Solution of the production store from the GR4J daily rainfall-runoff model using QuaSoAre:
from pathlib import Path
import numpy as np
import pandas as pd
import matplotlib.pyplot as plt
from pyquasoare import benchmarks, approx, models
from hydrodiy.io import csv
# Package root path (might need modification)
froot = Path(__file__).parent.parent
# Get flux functions for the GR4J production store
# The store capacity is X1 (mm) and its filling level is S.
#
# P is the daily rainfall, E is the daily evapotranspiration.
# infiltrated rainfall : fp(S/X1) = P(1-[S/X1]^2)
# actual evapotranspiration : fe(S/X1) = E S/X1 (2-S/X1)
# percolation : fr = -2.25^4/4 (S/X1)^5
#
fluxes, _ = benchmarks.gr4jprod_fluxes_noscaling()
# Definition of interpolation points
nalphas = 20
alphas = np.linspace(0., 1.2, nalphas)
# Quadratic piecewise interpolation of the flux functions
amat, bmat, cmat, cst = approx.quad_coefficient_matrix(fluxes, alphas)
# Loading data from a test site
siteid = "203014"
df = data_reader.get_data(siteid, "daily")
df = df.loc[start:end]
nval = len(df)
rain = df.loc[:, "RAINFALL[mm/day]"]
evap = df.loc[:, "PET[mm/day]"]
# input accounting for interception
rain_intercept = np.maximum(rain-evap, 0.)

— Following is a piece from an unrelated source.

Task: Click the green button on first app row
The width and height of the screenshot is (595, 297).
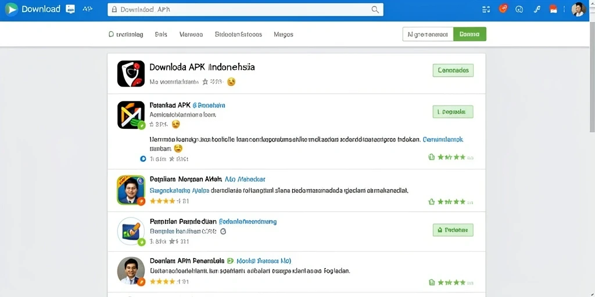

evap_intercept = np.maximum(evap-rain, 0.)
# Defines scaling factors applied to flux functions for
# each time step. There are 3 scalings corresponding to
# the 3 flux functions.
scalings = np.column_stack([rain_intercept/X1, \
evap_intercept/X1, \
np.ones(nval)])
# Run the model using QuaSoare
X1 = 500
s0 = 1./2
niter, s1, fx = models.quad_model(alphas, scalings, \
amat, bmat, cmat, s0, 1.)
sims = np.column_stack([s1*X1, fx[:, 0]*X1, \
-fx[:, 1]*X1, -fx[:, 2]*X1])
# Plot results
plt.close("all")
fig, axs = plt.subplots(nrows=4, figsize=(15, 10), layout="constrained")
for iax, ax in enumerate(axs):
ax.plot(time, sims[:, iax])
plt.show()
The source code and documentation of the pyquasoare package is licensed under the MIT license.